To investigate the effect of increasing training dataset size, we additionally trained three distinct networks on the full training data (n = 276) instead of relying on five-fold cross-validation which uses only 80% of the training data (n = 220) per fold and compared the results to nnU-Net. The achieved performance in terms of mean DSC was 66 (p = 1 × 10–4) and 51 (p = 10–6) on the evaluation set and 72 (p = 4 × 10–3) and 64 (p = 5 × 10–3) on the test set for pelvic/ovarian and omental lesions, respectively.
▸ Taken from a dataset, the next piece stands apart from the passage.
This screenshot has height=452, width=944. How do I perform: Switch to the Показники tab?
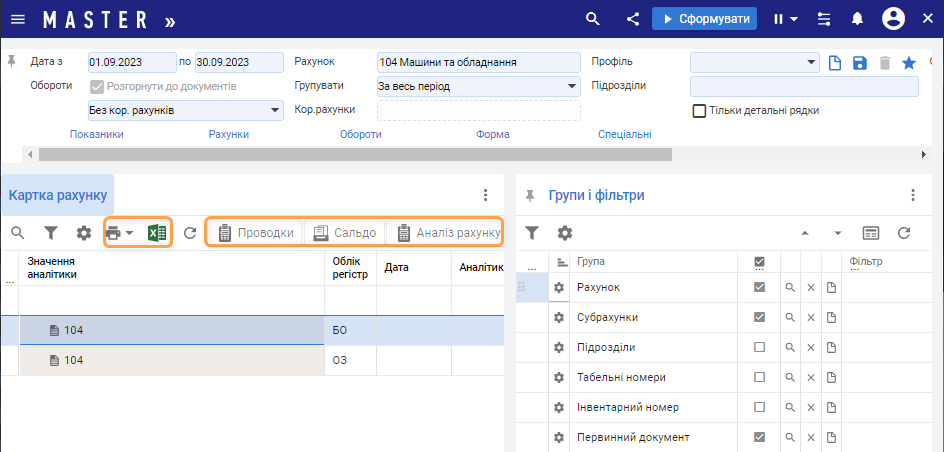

Furthermore, we compared the DSC values achieved by nnU-Net and our model (trained in five-fold cross-validation) with the trainee radiologist on the evaluation set. Both models performed significantly worse than the trainee radiologist for the segmentation of omental lesions (p = 1 × 10–7 and 6 × 10–6). However, considering the pelvic/ovarian lesions, nnU-Net performs significantly inferior to the trainee radiologist (p = 0.041), while there was no such significant difference between our proposed model and the trainee radiologist (p = 0.371).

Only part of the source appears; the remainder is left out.